Prostate-specific membrane antigen (PSMA), a prostate cancer specific cell surface biomarker, can be used for prostate cancer targeting, since it is highly overexpressed in nearly all types of prostate cancer but demonstrated only limited expression in normal tissues. To achieve highly efficient binding to PSMA for improved cellular uptake, small molecule PSMA ligands have been developed, such as DUPA for the delivery of siRNAs to PLK1 (Abdelaal and Kasinski, 2021), or KUE for the delivery of siRNAs to STAT3 (Yang et al., 2021).

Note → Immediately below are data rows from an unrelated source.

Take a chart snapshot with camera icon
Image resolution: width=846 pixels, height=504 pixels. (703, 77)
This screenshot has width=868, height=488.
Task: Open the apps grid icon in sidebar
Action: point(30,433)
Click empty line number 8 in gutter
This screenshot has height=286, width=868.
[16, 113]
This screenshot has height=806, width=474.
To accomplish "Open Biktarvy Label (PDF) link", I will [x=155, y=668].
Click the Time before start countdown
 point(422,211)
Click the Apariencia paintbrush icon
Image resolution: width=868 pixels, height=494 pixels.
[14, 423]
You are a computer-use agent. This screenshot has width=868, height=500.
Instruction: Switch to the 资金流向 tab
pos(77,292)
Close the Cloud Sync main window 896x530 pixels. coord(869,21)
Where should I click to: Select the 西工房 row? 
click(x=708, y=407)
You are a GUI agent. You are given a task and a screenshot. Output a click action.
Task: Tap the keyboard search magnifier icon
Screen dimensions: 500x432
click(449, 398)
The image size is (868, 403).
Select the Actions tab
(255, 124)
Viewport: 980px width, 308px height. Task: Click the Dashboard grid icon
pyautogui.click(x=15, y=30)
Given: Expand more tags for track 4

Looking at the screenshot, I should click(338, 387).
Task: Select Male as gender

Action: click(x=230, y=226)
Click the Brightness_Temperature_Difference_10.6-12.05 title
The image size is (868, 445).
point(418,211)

However, numerous studies on the optimization of the structure and properties of the linker in the PSMA ligand resulted in a significant improvement in the affinity and pharmacokinetic parameters of PSMA conjugates (Baranski et al., 2017). Fully mesyl or mixed mesyl (gap) and busyl (wings) all-deoxy ASOs (md and bmd, respectively) were conjugated with two variants of the previously validated PSMA ligands, namely, MA-257 and MA-415 (Machulkin et al., 2019; Machulkin et al., 2021) for targeted delivery to prostate cancer cells. We observed efficient and selective depletion of Malat1 lncRNA in PSMA+/+ cancer cells with almost no activity in PSMA−/− cells for AS02-md and ASO3-bmd conjugates with PSMA ligand MA-257 at concentrations from 100 nM to 10 μM, which confirms the promise of mesyl and busyl phosphoramidate ASO modifications for the targeted RNA therapy. However, conjugation of the classical MA-415 PSMA derivative did not lead to any significant improvement of targeted delivery in vitro in comparison with naked ASOs.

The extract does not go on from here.